_Records for this task_
● ● ● ● ●

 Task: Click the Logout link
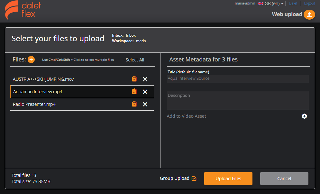click(x=309, y=3)
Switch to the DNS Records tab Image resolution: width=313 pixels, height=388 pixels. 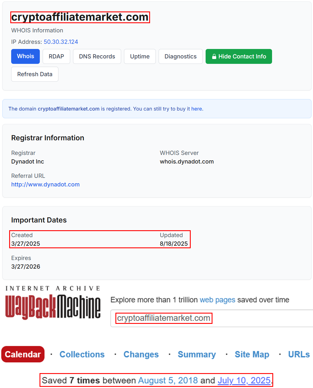click(x=97, y=56)
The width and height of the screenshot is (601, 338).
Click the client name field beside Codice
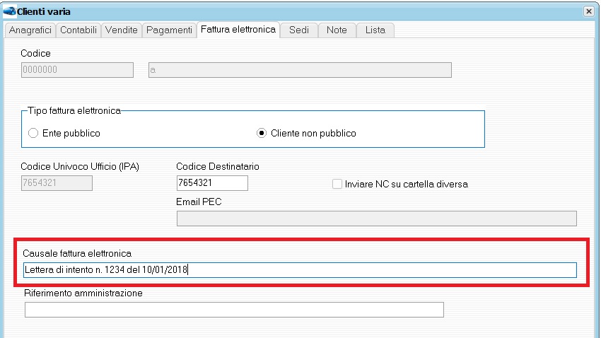coord(299,69)
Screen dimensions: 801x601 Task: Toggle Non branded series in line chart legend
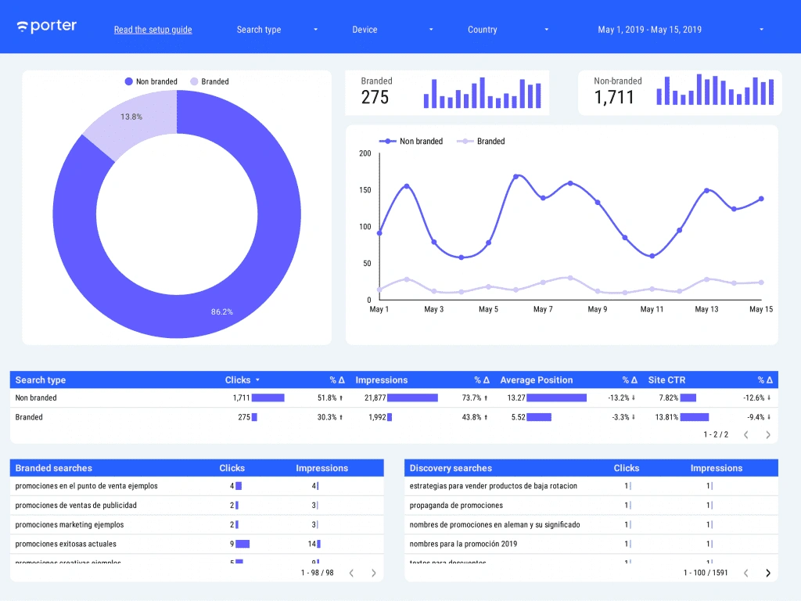click(x=411, y=142)
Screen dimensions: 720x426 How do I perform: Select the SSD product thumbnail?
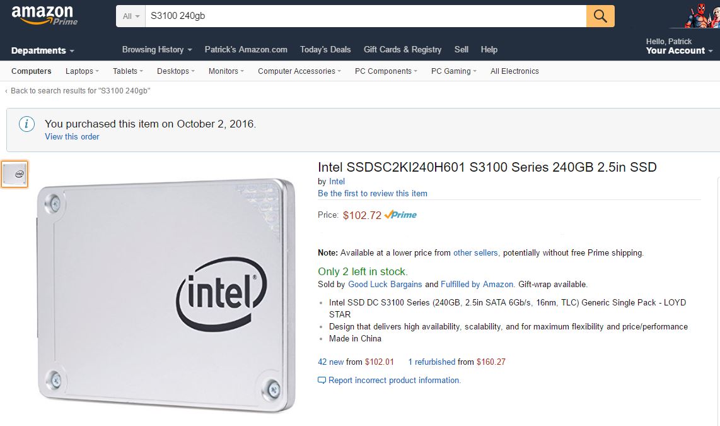pos(15,174)
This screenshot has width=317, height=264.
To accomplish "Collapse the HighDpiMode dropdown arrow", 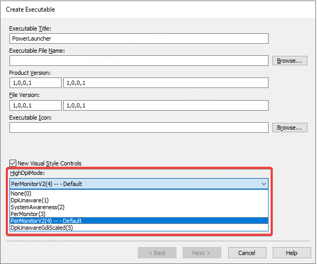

● ● ● ● ●

_What you need to do_
The required response consists solely of the lines from the line containing "This screenshot has width=317, height=264." through the end of the listing, both ends included, copied exactly without pictures.

_Answer to this problem_
This screenshot has width=317, height=264.
To accomplish "Collapse the HighDpiMode dropdown arrow", 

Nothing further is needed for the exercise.